The lawyers made their opening statements in Waterbury Superior Court at the trial for the first of about 90 people who say they were victims of Dr. George Reardon, who died in 1998 without ever facing criminal charges.
The plaintiffs are suing St. Francis Hospital and Medical Center in Hartford, where Reardon worked. Reardon practiced at St. Francis for three decades. Police believe he abused hundreds, possibly thousands, of children under the guise of a bogus growth study. The abuse was uncovered in 2007 when the owner of Reardon’s former home in West Hartford cracked open a wall during a renovation project and found thousands of videos and slides showing children in various sexual acts and positions.
The plaintiff in the case that began Tuesday is a firefighter in his early 40s who says he and his brother were molested by Reardon at least 75 times when they were boys in the 1970s.
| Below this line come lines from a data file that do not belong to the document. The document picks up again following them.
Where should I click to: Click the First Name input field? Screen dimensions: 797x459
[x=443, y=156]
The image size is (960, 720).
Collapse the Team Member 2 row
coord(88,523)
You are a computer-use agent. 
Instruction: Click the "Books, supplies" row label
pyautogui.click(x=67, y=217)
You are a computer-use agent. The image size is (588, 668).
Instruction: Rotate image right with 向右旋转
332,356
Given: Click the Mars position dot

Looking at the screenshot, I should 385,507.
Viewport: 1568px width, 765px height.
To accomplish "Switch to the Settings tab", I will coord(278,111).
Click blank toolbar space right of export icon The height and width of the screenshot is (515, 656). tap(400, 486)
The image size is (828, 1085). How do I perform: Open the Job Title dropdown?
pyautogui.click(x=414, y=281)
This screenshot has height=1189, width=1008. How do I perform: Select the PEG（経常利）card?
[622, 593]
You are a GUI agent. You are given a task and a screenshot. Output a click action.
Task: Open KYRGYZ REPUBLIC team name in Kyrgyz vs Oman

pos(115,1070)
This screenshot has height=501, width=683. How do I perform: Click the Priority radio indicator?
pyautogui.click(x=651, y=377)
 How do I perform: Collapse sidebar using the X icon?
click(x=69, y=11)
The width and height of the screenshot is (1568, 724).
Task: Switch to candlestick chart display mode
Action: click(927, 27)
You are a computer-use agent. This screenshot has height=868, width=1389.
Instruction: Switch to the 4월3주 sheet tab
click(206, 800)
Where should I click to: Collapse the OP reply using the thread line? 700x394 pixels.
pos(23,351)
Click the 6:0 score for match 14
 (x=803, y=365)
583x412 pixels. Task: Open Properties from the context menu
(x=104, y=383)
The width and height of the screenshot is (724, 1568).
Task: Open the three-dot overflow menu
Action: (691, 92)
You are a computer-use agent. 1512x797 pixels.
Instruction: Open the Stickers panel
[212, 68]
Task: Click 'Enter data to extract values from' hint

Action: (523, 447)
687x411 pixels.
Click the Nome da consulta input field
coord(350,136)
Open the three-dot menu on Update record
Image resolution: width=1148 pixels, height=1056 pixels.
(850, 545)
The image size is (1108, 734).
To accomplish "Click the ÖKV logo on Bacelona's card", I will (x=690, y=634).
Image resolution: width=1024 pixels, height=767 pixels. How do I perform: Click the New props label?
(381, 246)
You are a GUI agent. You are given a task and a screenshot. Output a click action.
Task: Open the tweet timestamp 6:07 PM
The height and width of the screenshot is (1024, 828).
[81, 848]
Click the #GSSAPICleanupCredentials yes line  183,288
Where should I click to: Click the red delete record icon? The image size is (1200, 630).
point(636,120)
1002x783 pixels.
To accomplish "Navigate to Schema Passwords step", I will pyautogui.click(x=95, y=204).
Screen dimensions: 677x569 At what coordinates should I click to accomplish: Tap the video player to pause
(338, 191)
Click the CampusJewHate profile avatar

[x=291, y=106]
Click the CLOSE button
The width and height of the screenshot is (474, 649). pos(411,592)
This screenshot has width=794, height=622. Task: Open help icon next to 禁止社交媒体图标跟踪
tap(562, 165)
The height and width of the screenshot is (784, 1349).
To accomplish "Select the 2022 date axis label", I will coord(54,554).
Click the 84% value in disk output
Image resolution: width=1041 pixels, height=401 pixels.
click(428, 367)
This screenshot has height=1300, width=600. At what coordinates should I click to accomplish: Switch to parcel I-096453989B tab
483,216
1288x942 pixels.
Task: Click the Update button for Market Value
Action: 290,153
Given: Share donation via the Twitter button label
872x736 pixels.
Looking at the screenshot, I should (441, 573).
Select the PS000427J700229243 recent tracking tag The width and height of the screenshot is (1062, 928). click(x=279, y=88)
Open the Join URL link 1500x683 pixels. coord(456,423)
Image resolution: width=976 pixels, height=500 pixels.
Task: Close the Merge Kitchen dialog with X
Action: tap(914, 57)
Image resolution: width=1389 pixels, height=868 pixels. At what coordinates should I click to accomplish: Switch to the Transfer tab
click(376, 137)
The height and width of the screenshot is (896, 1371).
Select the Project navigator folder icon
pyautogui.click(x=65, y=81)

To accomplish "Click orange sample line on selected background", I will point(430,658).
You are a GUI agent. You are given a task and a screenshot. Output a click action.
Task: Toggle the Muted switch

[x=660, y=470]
His lawyer, Michael Stratton, told the jury that his client suffers from anxiety, depression and has trouble with personal relationships because of Reardon.
Stratton said St. Francis officials failed to check if Reardon’s growth study was valid, failed to monitor it and failed to protect children. Stratton said Reardon never published the study’s results, and he accused the hospital of essentially giving Reardon access to countless victims in a “private playground.”
The hospital’s attorney, Paul Williams, told the jury that any anger should be directed at Reardon, not the hospital. He said no one told hospital administrators about the abuse when it was happening.